Task goal:
Take every line from the entries below that includes the word "Focus" and copy it.

[[ The data, beginning ]]

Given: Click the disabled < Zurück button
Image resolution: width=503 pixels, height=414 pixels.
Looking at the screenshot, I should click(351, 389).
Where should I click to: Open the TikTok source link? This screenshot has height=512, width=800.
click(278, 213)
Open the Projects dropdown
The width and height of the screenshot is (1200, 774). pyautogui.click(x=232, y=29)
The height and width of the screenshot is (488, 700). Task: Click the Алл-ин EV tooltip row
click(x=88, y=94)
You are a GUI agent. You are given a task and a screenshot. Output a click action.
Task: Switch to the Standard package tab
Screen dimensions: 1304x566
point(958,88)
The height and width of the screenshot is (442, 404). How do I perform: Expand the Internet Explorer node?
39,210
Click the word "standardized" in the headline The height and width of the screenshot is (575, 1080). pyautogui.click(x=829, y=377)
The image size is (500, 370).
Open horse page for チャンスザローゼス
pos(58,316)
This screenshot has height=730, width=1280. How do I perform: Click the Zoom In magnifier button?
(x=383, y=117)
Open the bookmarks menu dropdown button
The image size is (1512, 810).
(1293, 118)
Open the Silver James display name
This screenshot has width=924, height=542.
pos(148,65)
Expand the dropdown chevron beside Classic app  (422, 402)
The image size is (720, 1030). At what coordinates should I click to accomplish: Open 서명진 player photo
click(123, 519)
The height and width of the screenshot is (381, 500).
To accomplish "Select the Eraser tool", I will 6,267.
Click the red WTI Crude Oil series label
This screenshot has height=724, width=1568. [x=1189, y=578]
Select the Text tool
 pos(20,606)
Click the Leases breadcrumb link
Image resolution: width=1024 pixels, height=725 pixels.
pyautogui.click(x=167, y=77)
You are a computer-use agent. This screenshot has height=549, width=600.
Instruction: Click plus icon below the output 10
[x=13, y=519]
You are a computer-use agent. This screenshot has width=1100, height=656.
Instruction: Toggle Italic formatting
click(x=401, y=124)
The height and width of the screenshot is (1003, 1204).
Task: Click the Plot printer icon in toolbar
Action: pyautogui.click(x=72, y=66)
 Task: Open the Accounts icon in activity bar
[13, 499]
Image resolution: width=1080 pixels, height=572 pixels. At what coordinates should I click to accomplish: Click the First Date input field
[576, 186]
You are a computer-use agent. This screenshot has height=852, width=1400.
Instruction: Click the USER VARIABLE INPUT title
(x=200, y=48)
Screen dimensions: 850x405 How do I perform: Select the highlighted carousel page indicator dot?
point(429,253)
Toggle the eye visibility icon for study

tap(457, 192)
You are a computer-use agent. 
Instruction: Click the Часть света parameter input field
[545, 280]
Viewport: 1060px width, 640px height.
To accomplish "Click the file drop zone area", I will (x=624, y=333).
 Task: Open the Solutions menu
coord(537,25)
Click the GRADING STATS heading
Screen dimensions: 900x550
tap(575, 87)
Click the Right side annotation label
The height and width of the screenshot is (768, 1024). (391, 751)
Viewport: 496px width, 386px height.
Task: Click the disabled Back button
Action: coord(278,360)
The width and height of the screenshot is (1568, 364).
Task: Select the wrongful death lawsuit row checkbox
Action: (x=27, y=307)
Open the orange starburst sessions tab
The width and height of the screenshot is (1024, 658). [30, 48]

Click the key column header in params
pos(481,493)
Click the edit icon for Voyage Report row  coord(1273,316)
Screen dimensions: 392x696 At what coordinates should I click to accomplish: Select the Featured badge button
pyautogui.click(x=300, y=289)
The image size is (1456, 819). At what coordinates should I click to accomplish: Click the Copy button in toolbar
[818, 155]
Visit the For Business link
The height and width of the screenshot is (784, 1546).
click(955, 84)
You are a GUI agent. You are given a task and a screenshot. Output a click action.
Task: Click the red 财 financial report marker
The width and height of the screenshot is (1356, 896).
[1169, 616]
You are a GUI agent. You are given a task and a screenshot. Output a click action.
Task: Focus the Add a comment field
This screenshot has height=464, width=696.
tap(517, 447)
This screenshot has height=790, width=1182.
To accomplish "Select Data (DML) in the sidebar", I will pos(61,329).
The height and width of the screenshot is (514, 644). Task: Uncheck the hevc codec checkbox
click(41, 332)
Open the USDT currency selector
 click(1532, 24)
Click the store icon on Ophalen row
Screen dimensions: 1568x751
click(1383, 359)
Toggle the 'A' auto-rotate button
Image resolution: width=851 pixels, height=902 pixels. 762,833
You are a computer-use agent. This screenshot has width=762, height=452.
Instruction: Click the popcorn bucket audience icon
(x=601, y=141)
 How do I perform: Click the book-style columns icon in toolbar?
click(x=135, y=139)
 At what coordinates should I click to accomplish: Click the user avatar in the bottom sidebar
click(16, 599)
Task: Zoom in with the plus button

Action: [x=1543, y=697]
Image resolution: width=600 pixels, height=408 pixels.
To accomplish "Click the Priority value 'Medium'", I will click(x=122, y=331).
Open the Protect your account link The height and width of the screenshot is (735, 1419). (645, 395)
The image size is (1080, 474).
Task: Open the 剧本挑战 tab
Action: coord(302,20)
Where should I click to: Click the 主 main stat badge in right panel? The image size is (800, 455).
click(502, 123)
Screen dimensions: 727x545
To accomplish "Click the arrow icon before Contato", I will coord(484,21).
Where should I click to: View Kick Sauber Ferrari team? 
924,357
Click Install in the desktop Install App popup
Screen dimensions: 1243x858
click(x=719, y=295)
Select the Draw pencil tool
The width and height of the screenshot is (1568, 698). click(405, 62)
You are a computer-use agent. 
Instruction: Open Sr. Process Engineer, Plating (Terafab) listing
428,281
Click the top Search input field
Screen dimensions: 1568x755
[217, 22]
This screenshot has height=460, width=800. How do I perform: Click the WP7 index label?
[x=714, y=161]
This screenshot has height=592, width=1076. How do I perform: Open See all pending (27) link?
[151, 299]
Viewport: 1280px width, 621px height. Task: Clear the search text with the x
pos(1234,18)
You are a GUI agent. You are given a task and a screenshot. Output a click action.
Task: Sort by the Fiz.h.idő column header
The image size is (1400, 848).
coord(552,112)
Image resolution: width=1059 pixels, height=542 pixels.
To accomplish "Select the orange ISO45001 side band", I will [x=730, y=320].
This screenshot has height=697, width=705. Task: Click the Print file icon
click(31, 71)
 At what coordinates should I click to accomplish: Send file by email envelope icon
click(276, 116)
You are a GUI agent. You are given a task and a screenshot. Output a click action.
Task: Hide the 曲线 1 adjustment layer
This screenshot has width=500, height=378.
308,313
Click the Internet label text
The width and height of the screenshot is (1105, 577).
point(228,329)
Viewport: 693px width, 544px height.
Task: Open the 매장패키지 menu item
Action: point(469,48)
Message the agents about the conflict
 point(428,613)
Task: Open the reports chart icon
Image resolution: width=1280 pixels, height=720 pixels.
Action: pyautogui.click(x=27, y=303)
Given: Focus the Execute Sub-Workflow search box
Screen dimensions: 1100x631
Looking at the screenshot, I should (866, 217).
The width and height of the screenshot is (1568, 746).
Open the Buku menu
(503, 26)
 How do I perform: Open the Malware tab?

[[ The data, end ]]

Expected answer:
Task: Focus the Add a comment field
Given: Focus the Execute Sub-Workflow search box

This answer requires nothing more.